Newcastle Brown Ale is as synonymous with Newcastle as United, the Tyne Bridge and the Geordie humour.
Originally brewed and bottled in the city’s Tyne Brewery on Corporation Street, operations were moved across the big river to Gateshead’s Federation Brewery in 2005. The taste of the north east moved again in 2010, this time to the North Yorkshire town of Tadcaster. The switch meant almost a century of brewing Brown Ale on Tyneside had ended.
On Wearside, the Vaux Brewery was one of the biggest in the UK. With sister plant Ward’s in Sheffield, they were brewing 32m pints a year between them and making £25m profit each.
Now, the once mighty Vaux site sits desolate and demolished; an empty crater at the heart of Sunderland since closing in 1999. It seems then, that the region’s proud brewing heritage is dead.
That statement could not be further from the truth.
The Maxim Brewery opened in 2008 in Houghton-le-Spring, a small town not far from the ground zero of Vaux. The brainchild of former Vaux employees Mark Anderson, Doug Trotman and Jim Murray, the brewery cost around £240,000 to establish in equipment and installation.

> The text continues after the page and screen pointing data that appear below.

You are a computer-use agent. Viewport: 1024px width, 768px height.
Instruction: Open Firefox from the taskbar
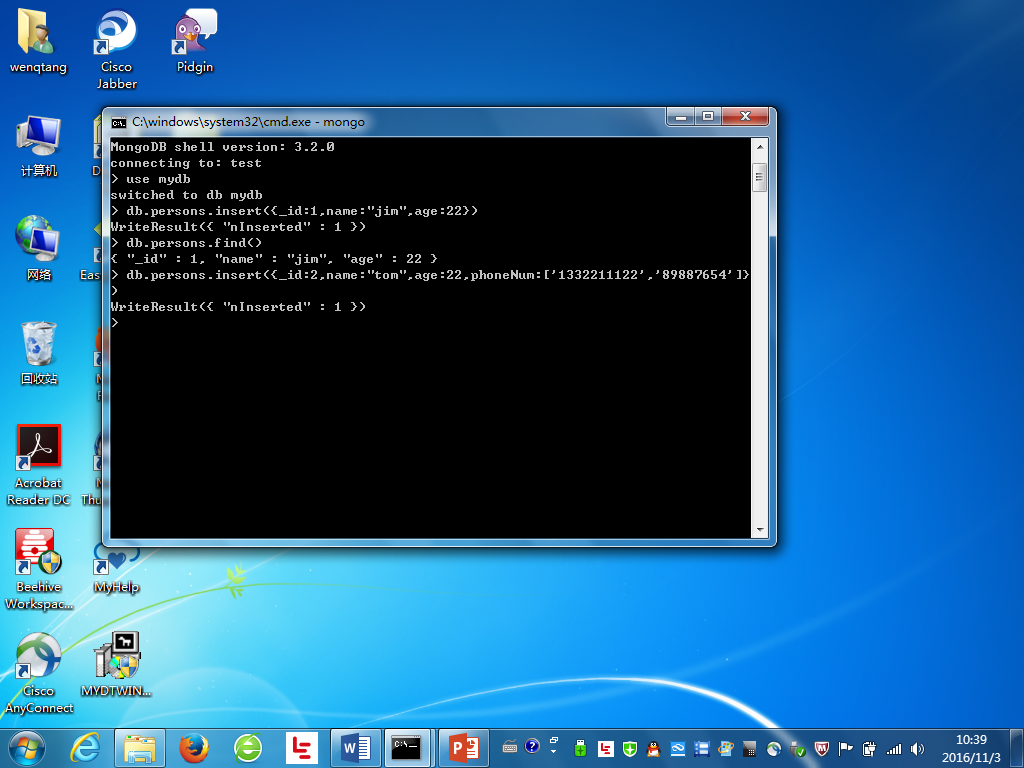pos(194,747)
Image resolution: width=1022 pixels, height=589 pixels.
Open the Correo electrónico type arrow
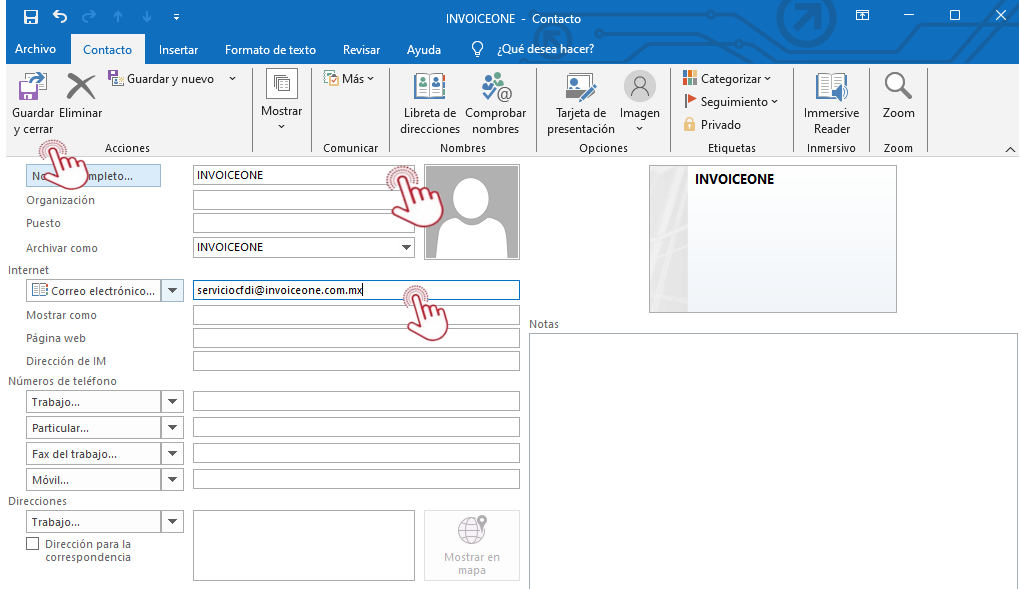(173, 291)
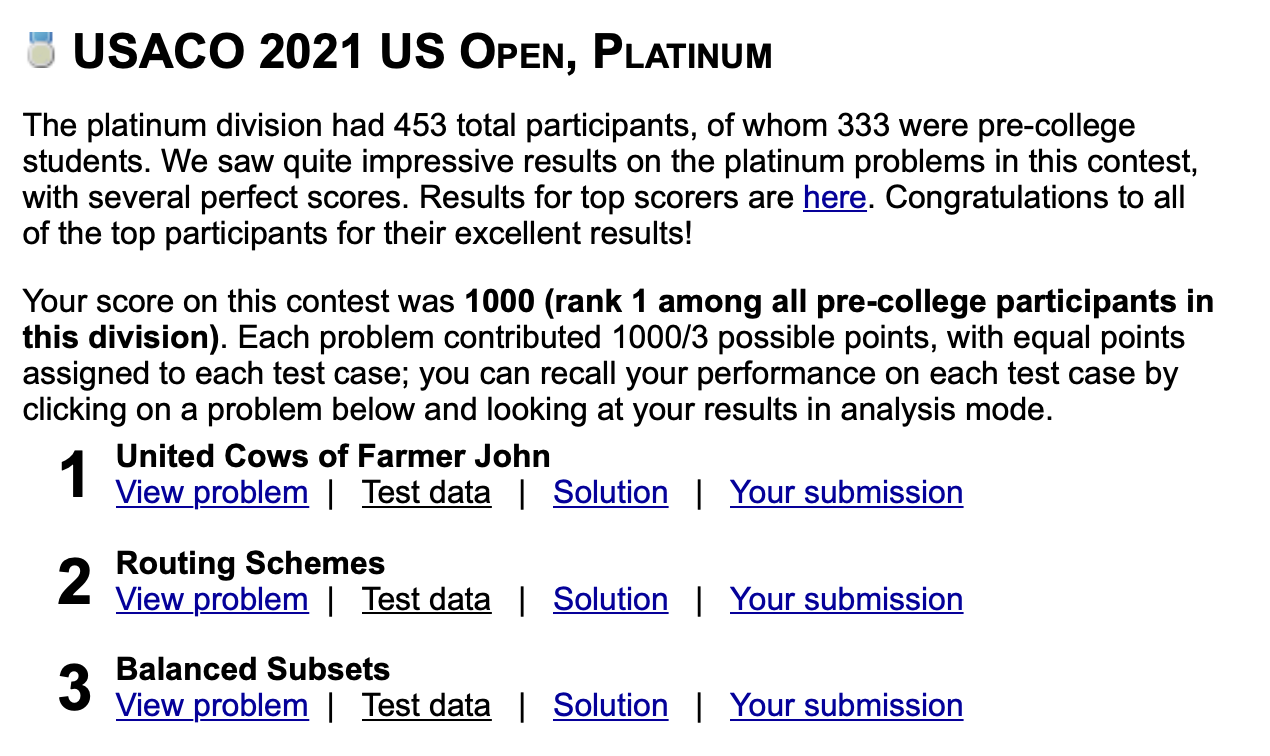Image resolution: width=1270 pixels, height=756 pixels.
Task: Click the United Cows of Farmer John title
Action: pos(333,457)
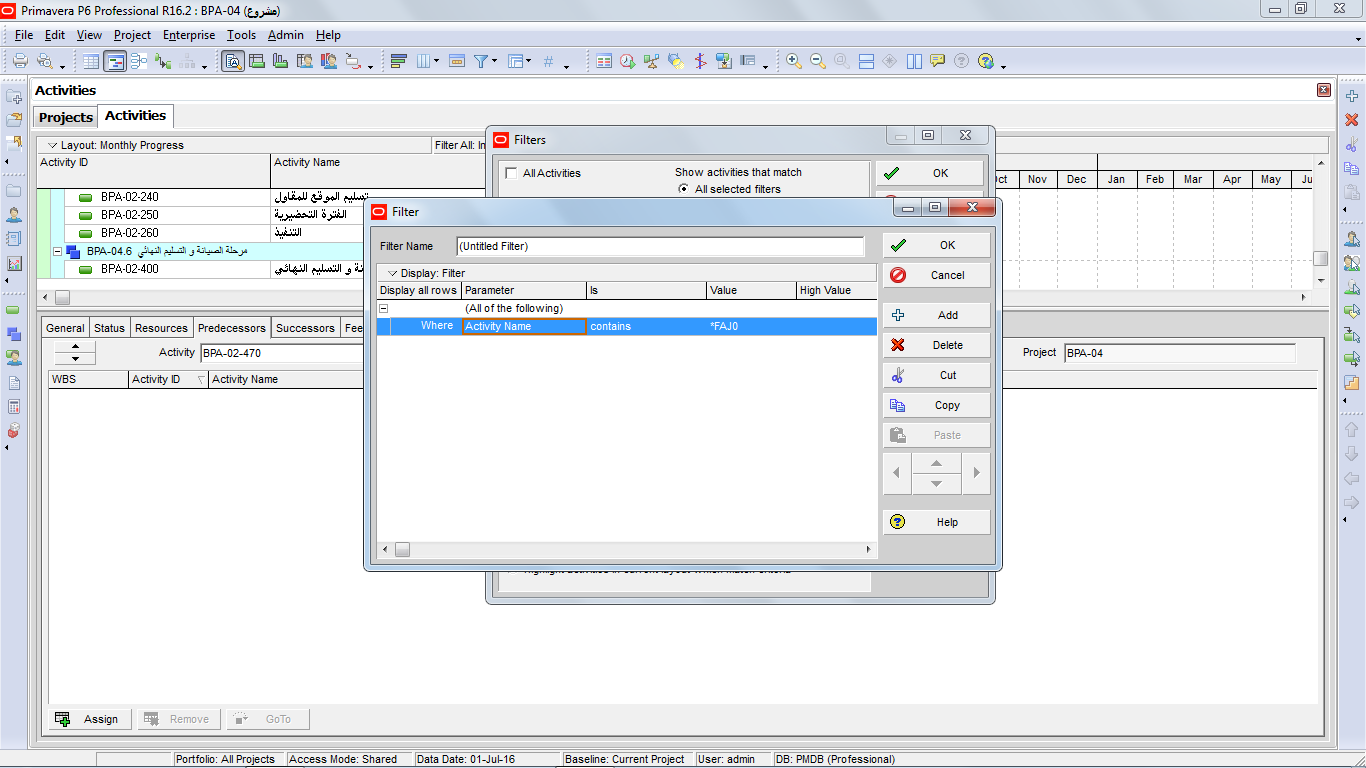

Formed with the intention of bringing back a number of famous Vaux brands, the brewery has forged links to supply products to pub chains including Wetherspoon and has seen a spike in sales.
Newcastle has also seen the rebirth of the brewing industry with Wylam brewery recently investing almost £2m into the renovation of the Palace of Arts building in Exhibition Park. The move from Heddon to the palace means the brewery will increase its production by half.
The brewing industry has always had a large part to play in the region, attracting attention from the rest of the UK and indeed worldwide and it is as alive as it ever has been.